![]() |
Anggota Komisi V DPRD NTB Nadirah, S.E., Akt, |
Mataram,(Beritantb.com) - Kasus dugaan pelecehan seksual yang dilakukan pengasuh Pondok Pesantren terhadap 22 santriwati mendapatkan tanggapan berbagai pihak. Salah satunya wakil rakyat di DPRD NTB.
Anggota Komisi V DPRD NTB Nadirah, S.E., Akt, sangat menyayangkan perilaku tak bermoral yang dilakukan oleh pengasuh pondok pesantren tersebut.
"Soalnya sebanyak 22 santriwati menjadi korban kekerasan seksual di pondok pesantren tersebut. Ini biadab sekali kalau betul itu terjadi", ujarnya. Rabu,(23/04/2025).
Nadirah meminta pelaku pelecehan seksual terhadap santriwati itu dihukum berat.
“Kalau bisa hukuman mati atau hukuman yang lebih berat terhadap pelaku supaya ada efek jera,” kata Wakil Rakyat Dapil VI (Bima, Dompu dan Kota.
Menurutnya, Kejadian seperti itu bisa mencoreng keberadaan pondok pesantren lainnya yang ada di NTB.
"Jangan sampai pondok-pondok yang betul – betul menerapkan pendidikan tercoreng dengan ulah oknum pimpinan ponpes seperti itu,” ungkapnya.
Politisi PBB menjelaskan bahwa berbuat tak senonoh kepada santriwati sama halnya sedang melecehkan anak sendiri.
"Mestinya sebagai pimpinan Pondok memberikan edukasi, ilmu agama, menjadi tauladan bagi anak didik mereka.

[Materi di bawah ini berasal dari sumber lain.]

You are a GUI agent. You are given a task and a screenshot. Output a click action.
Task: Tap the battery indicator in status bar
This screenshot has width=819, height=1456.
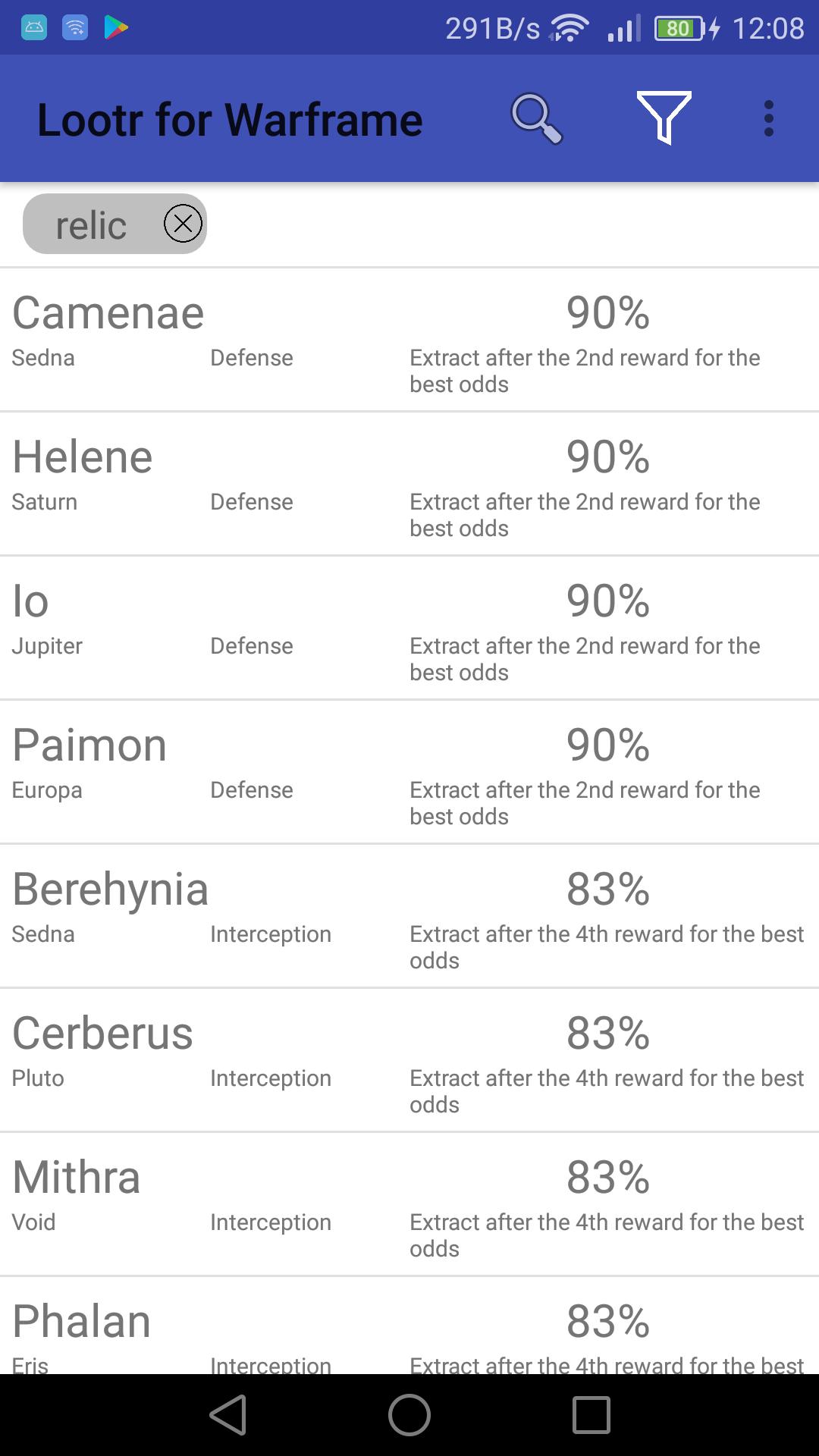[x=680, y=29]
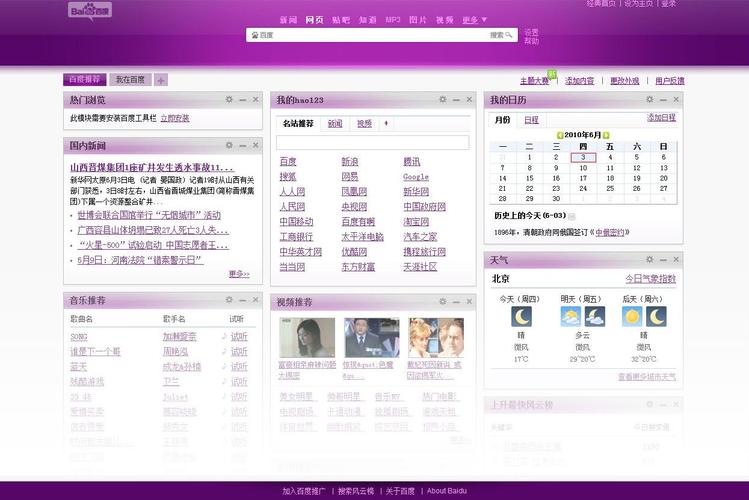Go to previous month in calendar

560,134
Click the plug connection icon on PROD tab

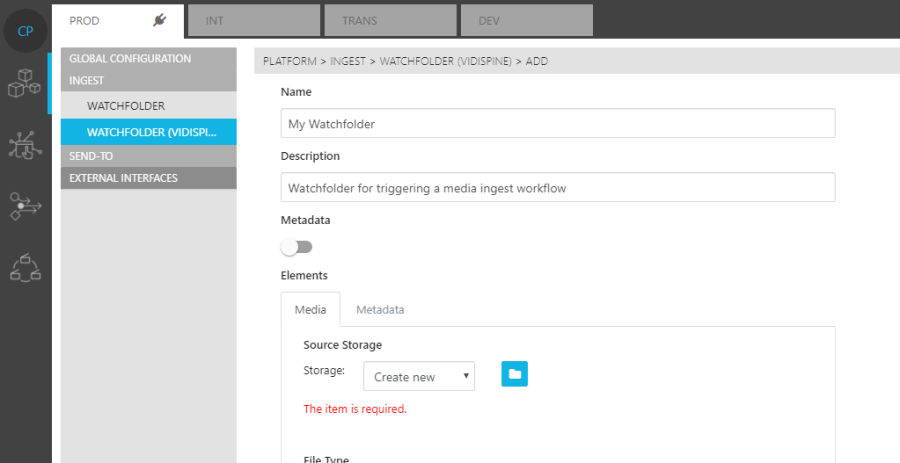point(159,20)
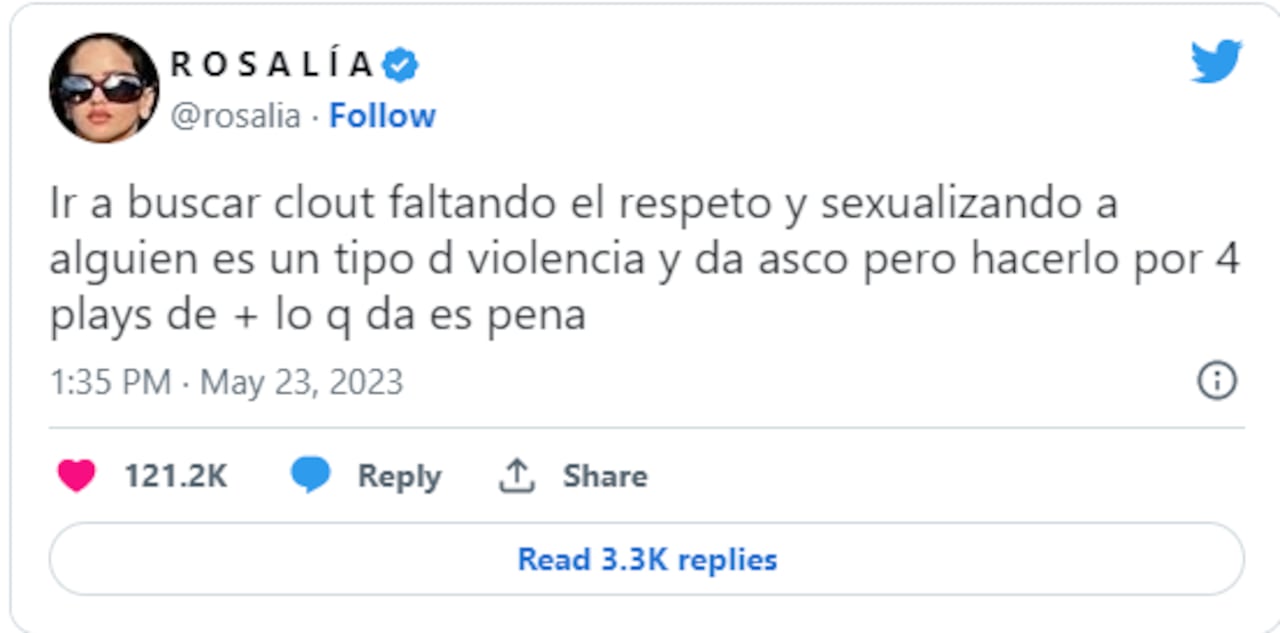Click the tweet line starting 'alguien es un tipo'
The image size is (1280, 633).
pos(644,260)
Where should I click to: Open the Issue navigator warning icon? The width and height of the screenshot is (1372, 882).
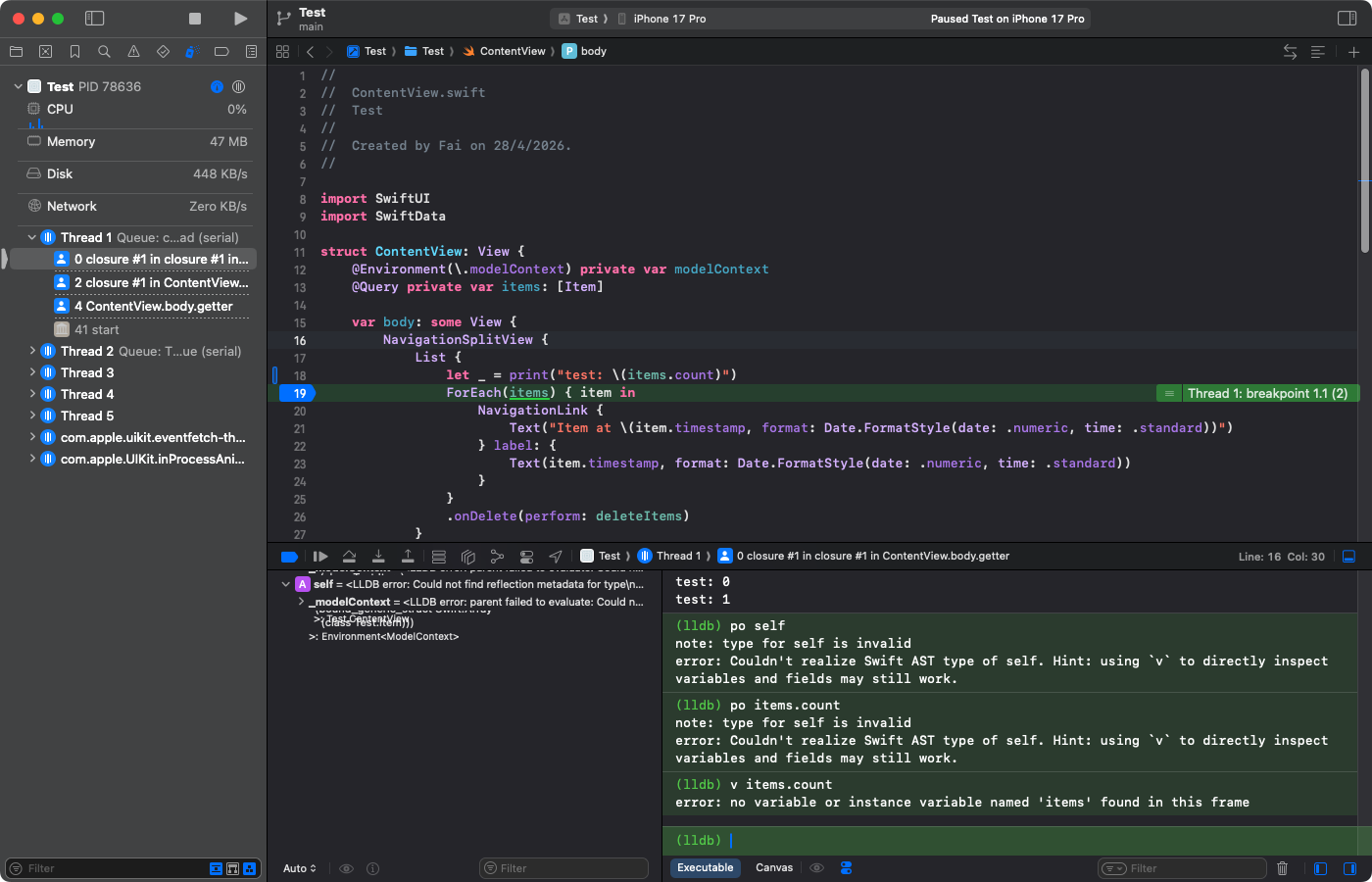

Justru fakta terbalik, oknum pengasuh pondok pesantren tersebut malah berbuat tak terpuji", jelasnya
Ia mengatakan oknum pimpinan ponpes itu tidak waras.“Yang melakukan itu tidak waras. Perlu dicek kesehatan psikologinya,” tegasnya.
Selain itu, Nadirah meminta pemerintah supaya segera melakukan rehabilitasi mental ke 22 santriwati itu. "Hak pendidikan mereka harus tetap dilanjutkan", katanya
Lanjut, Kedepannya, Nadirah mendorong harus ada pengawasan pondok lebih melekat. Dirinya berharap Gubernur Wakil Gubernur Iqbal – Dinda bisa mengatensi serius, memberikan citra-citra positif pondok pesantren yang ada.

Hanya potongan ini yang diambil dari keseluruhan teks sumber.